- **ASSIGNED TASK**: A word-for-word copy of the listing that follows is required.

- **DATA FOR REVIEW**:
/---
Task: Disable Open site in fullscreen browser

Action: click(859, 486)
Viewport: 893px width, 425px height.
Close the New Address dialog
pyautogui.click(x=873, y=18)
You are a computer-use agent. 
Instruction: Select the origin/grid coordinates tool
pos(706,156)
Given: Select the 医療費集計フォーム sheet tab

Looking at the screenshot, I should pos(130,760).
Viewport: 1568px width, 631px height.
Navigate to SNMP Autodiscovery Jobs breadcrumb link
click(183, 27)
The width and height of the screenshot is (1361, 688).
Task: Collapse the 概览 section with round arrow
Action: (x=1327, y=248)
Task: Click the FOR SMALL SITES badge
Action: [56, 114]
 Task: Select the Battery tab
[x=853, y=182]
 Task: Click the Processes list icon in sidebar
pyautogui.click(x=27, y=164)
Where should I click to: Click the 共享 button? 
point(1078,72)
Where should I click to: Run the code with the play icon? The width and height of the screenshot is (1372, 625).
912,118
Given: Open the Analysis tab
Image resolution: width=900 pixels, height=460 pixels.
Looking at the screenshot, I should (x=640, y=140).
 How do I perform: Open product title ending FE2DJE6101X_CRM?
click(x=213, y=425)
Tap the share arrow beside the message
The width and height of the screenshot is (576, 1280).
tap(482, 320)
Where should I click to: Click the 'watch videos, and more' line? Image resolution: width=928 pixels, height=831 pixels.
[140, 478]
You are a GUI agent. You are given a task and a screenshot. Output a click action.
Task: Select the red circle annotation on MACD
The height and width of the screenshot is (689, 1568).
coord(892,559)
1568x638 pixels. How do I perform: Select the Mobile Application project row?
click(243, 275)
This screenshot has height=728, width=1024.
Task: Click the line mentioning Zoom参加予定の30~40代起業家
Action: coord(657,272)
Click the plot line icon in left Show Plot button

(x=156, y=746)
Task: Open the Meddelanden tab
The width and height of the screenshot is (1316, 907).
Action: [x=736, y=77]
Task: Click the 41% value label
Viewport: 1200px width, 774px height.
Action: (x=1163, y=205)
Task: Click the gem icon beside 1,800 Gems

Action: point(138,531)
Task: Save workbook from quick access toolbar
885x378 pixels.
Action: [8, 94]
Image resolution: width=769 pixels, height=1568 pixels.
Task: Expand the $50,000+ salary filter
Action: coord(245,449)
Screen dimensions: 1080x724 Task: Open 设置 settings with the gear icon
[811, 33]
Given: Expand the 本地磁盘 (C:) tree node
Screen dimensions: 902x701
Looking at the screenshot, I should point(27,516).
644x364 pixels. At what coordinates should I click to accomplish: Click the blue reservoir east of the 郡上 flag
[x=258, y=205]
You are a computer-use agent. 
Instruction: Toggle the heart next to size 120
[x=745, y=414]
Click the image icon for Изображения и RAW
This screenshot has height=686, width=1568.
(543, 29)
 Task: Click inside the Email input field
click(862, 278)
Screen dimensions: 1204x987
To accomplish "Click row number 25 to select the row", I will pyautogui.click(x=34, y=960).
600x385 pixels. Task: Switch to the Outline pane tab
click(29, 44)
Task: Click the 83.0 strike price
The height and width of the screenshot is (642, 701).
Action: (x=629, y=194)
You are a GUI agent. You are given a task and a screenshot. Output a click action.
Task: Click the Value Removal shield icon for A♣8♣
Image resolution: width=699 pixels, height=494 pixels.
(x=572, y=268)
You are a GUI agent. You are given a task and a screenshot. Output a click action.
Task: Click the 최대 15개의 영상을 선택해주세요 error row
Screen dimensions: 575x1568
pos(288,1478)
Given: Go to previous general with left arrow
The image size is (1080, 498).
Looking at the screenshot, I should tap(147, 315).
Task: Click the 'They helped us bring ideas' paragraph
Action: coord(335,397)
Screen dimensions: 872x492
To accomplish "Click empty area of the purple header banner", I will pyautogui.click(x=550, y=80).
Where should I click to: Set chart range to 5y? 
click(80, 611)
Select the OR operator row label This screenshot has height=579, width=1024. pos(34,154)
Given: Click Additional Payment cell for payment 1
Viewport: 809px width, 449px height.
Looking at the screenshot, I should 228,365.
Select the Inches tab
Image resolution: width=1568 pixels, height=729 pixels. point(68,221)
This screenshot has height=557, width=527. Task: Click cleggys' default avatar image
\---
- **RESULT OF THIS TASK**:
Task: Disable Open site in fullscreen browser

Action: click(859, 486)
Viewport: 893px width, 425px height.
Close the New Address dialog
pyautogui.click(x=873, y=18)
You are a computer-use agent. 
Instruction: Select the origin/grid coordinates tool
pos(706,156)
Given: Select the 医療費集計フォーム sheet tab

Looking at the screenshot, I should pos(130,760).
Viewport: 1568px width, 631px height.
Navigate to SNMP Autodiscovery Jobs breadcrumb link
click(183, 27)
The width and height of the screenshot is (1361, 688).
Task: Collapse the 概览 section with round arrow
Action: (x=1327, y=248)
Task: Click the FOR SMALL SITES badge
Action: [56, 114]
 Task: Select the Battery tab
[x=853, y=182]
 Task: Click the Processes list icon in sidebar
pyautogui.click(x=27, y=164)
Where should I click to: Click the 共享 button? 
point(1078,72)
Where should I click to: Run the code with the play icon? The width and height of the screenshot is (1372, 625).
912,118
Given: Open the Analysis tab
Image resolution: width=900 pixels, height=460 pixels.
Looking at the screenshot, I should (x=640, y=140).
 How do I perform: Open product title ending FE2DJE6101X_CRM?
click(x=213, y=425)
Tap the share arrow beside the message
The width and height of the screenshot is (576, 1280).
tap(482, 320)
Where should I click to: Click the 'watch videos, and more' line? Image resolution: width=928 pixels, height=831 pixels.
[140, 478]
You are a GUI agent. You are given a task and a screenshot. Output a click action.
Task: Select the red circle annotation on MACD
The height and width of the screenshot is (689, 1568).
coord(892,559)
1568x638 pixels. How do I perform: Select the Mobile Application project row?
click(243, 275)
This screenshot has height=728, width=1024.
Task: Click the line mentioning Zoom参加予定の30~40代起業家
Action: coord(657,272)
Click the plot line icon in left Show Plot button

(x=156, y=746)
Task: Open the Meddelanden tab
The width and height of the screenshot is (1316, 907).
Action: [x=736, y=77]
Task: Click the 41% value label
Viewport: 1200px width, 774px height.
Action: (x=1163, y=205)
Task: Click the gem icon beside 1,800 Gems

Action: point(138,531)
Task: Save workbook from quick access toolbar
885x378 pixels.
Action: [8, 94]
Image resolution: width=769 pixels, height=1568 pixels.
Task: Expand the $50,000+ salary filter
Action: coord(245,449)
Screen dimensions: 1080x724 Task: Open 设置 settings with the gear icon
[811, 33]
Given: Expand the 本地磁盘 (C:) tree node
Screen dimensions: 902x701
Looking at the screenshot, I should point(27,516).
644x364 pixels. At what coordinates should I click to accomplish: Click the blue reservoir east of the 郡上 flag
[x=258, y=205]
You are a computer-use agent. 
Instruction: Toggle the heart next to size 120
[x=745, y=414]
Click the image icon for Изображения и RAW
This screenshot has height=686, width=1568.
(543, 29)
 Task: Click inside the Email input field
click(862, 278)
Screen dimensions: 1204x987
To accomplish "Click row number 25 to select the row", I will pyautogui.click(x=34, y=960).
600x385 pixels. Task: Switch to the Outline pane tab
click(29, 44)
Task: Click the 83.0 strike price
The height and width of the screenshot is (642, 701).
Action: (x=629, y=194)
You are a GUI agent. You are given a task and a screenshot. Output a click action.
Task: Click the Value Removal shield icon for A♣8♣
Image resolution: width=699 pixels, height=494 pixels.
(x=572, y=268)
You are a GUI agent. You are given a task and a screenshot. Output a click action.
Task: Click the 최대 15개의 영상을 선택해주세요 error row
Screen dimensions: 575x1568
pos(288,1478)
Given: Go to previous general with left arrow
The image size is (1080, 498).
Looking at the screenshot, I should tap(147, 315).
Task: Click the 'They helped us bring ideas' paragraph
Action: coord(335,397)
Screen dimensions: 872x492
To accomplish "Click empty area of the purple header banner", I will pyautogui.click(x=550, y=80).
Where should I click to: Set chart range to 5y? 
click(80, 611)
Select the OR operator row label This screenshot has height=579, width=1024. pos(34,154)
Given: Click Additional Payment cell for payment 1
Viewport: 809px width, 449px height.
Looking at the screenshot, I should 228,365.
Select the Inches tab
Image resolution: width=1568 pixels, height=729 pixels. point(68,221)
This screenshot has height=557, width=527. Task: Click cleggys' default avatar image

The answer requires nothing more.